Following China's relaxation of its zero-COVID strategy in December, which was a policy that hurt consumption and production, foreign investors rushed to buy big-cap blue-chip stocks in industries ranging from consumer goods to financial services at a record rate out of worry that they would miss out on gains and fall behind their peers.
By using the Stock Connect program, investors have acquired a net 91.2-billion-yuan ($13.45 billion) worth of China equities so far in 2023 as opposed to a total of 90 billion in 2022. The 11-day purchasing spree generated the largest monthly inflow in history in terms of investments.
Until January 17 this year, foreign investors bought shares of Ping An Insurance Group and Kweichow Moutai Co. for a combined net total of 7.1 billion yuan and 6.4 billion yuan, respectively.
In addition, according to Reuters calculations of exchange data, foreign investors had purchased Contemporary Amperex Technology Co Ltd, a major manufacturer of batteries, for a net amount of 7.2 billion yuan ($1.06 billion).
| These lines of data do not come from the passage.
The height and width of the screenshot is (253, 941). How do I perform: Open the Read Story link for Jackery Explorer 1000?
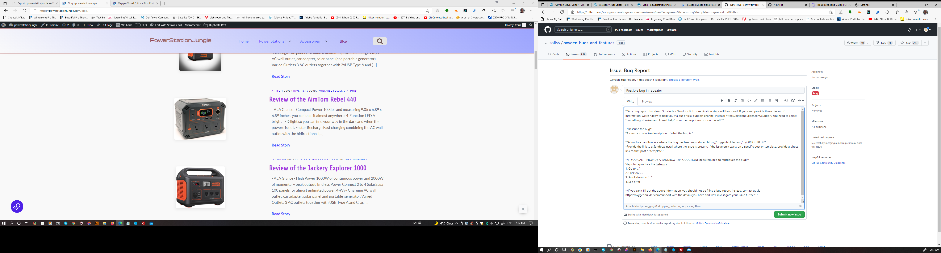[x=281, y=214]
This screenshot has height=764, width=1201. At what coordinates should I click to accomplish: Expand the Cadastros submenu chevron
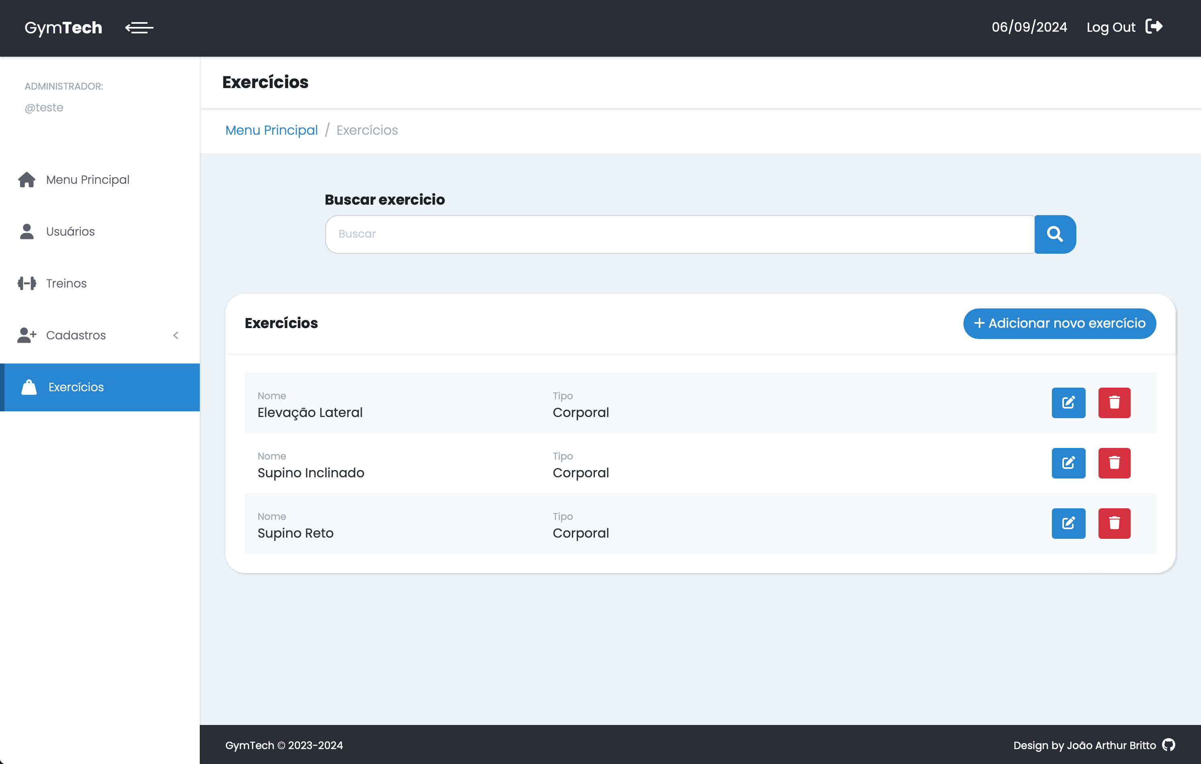(x=176, y=335)
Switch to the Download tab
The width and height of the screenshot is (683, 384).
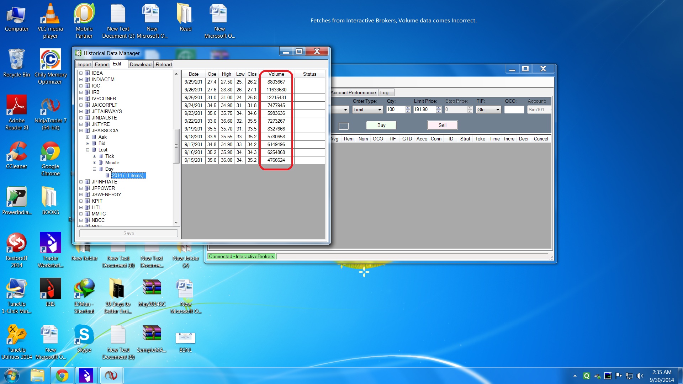141,64
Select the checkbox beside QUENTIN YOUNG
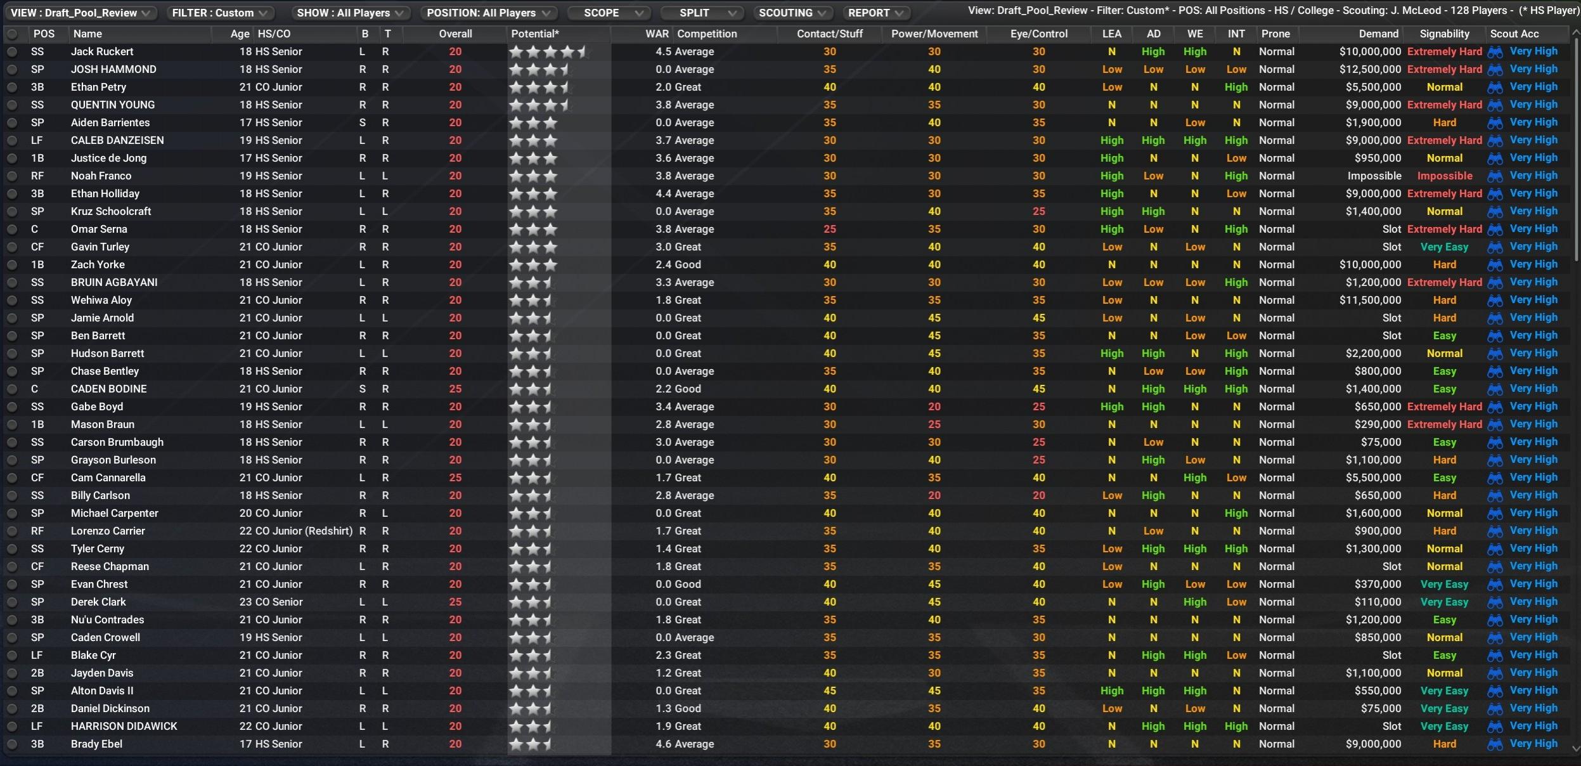This screenshot has width=1581, height=766. tap(13, 105)
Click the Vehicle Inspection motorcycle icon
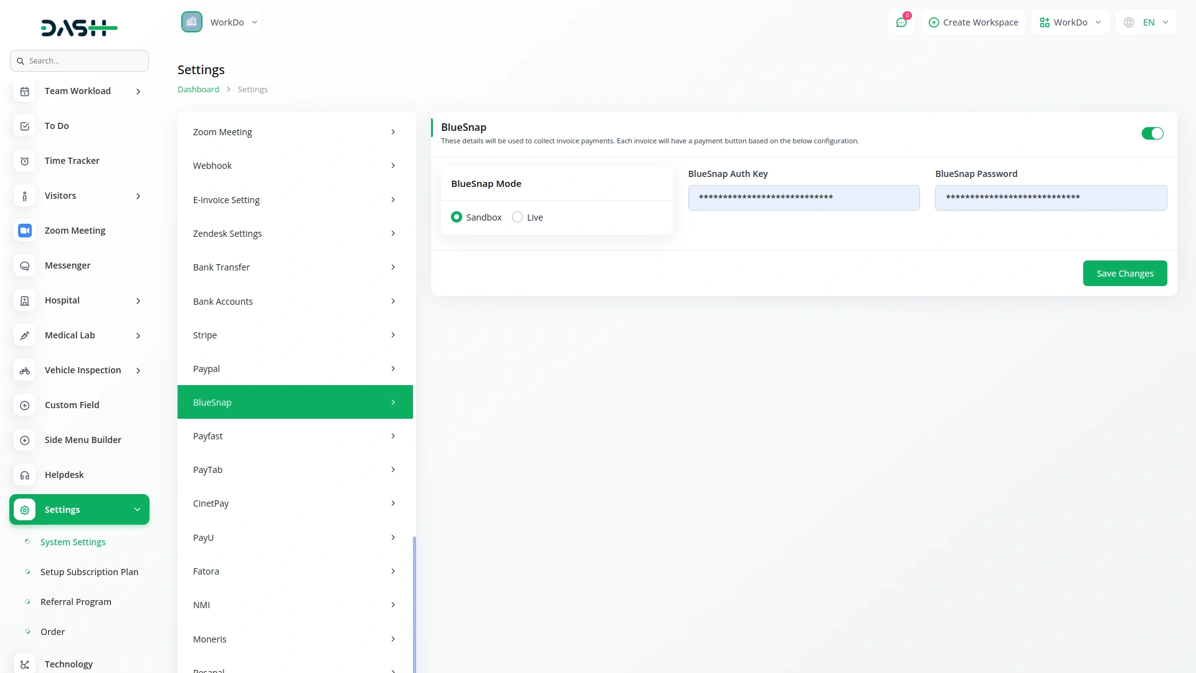 (24, 370)
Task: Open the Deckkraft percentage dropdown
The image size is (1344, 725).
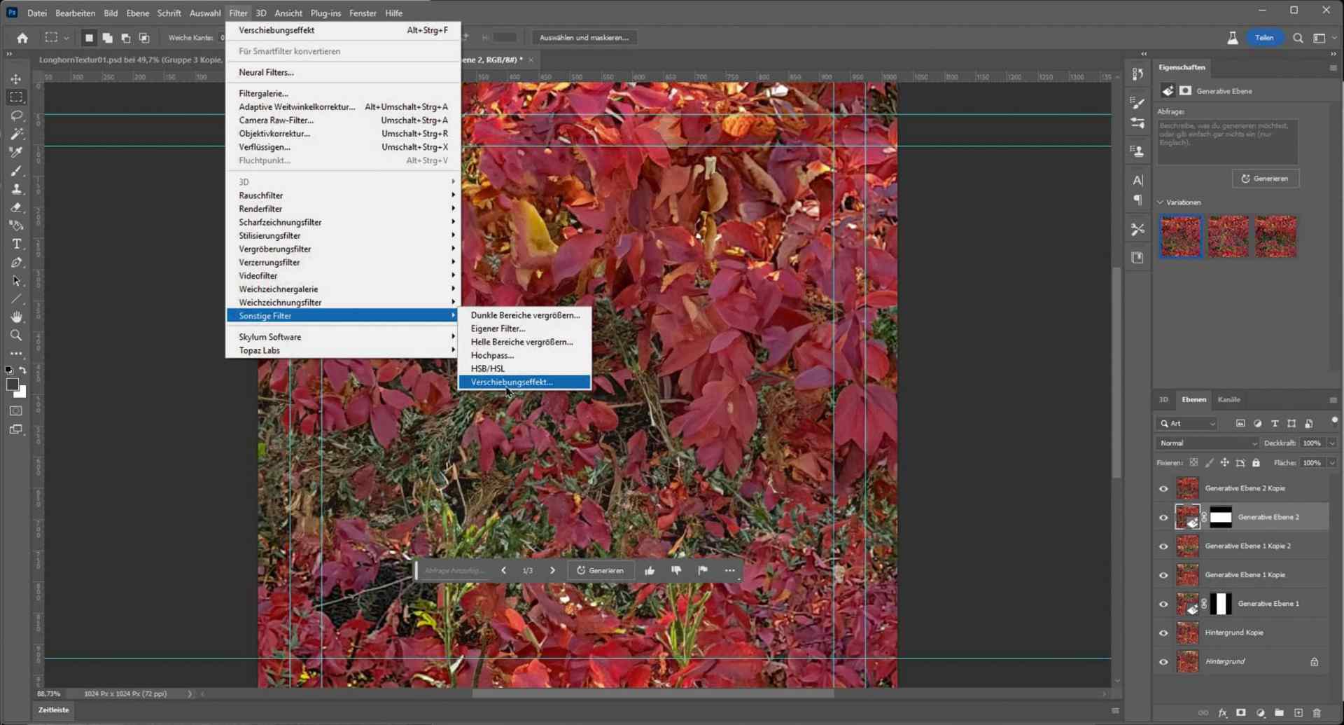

This stock attracted the greatest net inflow.
Daisy Li, fund manager at EFG Asset Management, said: “Buying those index-heavyweights shows foreign investors’ confidence in China’s economic recovery this year.”
According to EFG's Li, the rapid rise of the Chinese yuan has also attracted international investments to Chinese assets. This year, the Chinese yuan has increased in value against the US dollar by almost 2%. Foreign investors frequently invest in large-cap Chinese firms because they are reasonably stable and have appealing valuations, according to Linus Yip, chief analyst at First Shanghai Securities.
The CSI 300 benchmark has increased by almost 7% so far in 2023 and is now 18% higher than it was at a recent low point at the end of October. Since October, the Hang Seng benchmark in Hong Kong has increased by about 50%.
“Some foreign investors are playing catch-up by snapping up China A-shares, which lag Hong Kong’s strong rally,” said Xia Chun, chief economist at wealth manager Yintech Investment Holdings.
“Foreign inflows have become the main incremental fund for China’s stock market since November, playing an important role shaping A-share performance and style,” said analysts at Industrial Securities, who expect around 300 billion yuan of net inflows in 2023.
With the expectation of a strong post-pandemic rebound, international banks like Goldman Sachs and Morgan Stanley have increased their China growth prediction to at least 5.5% in 2023.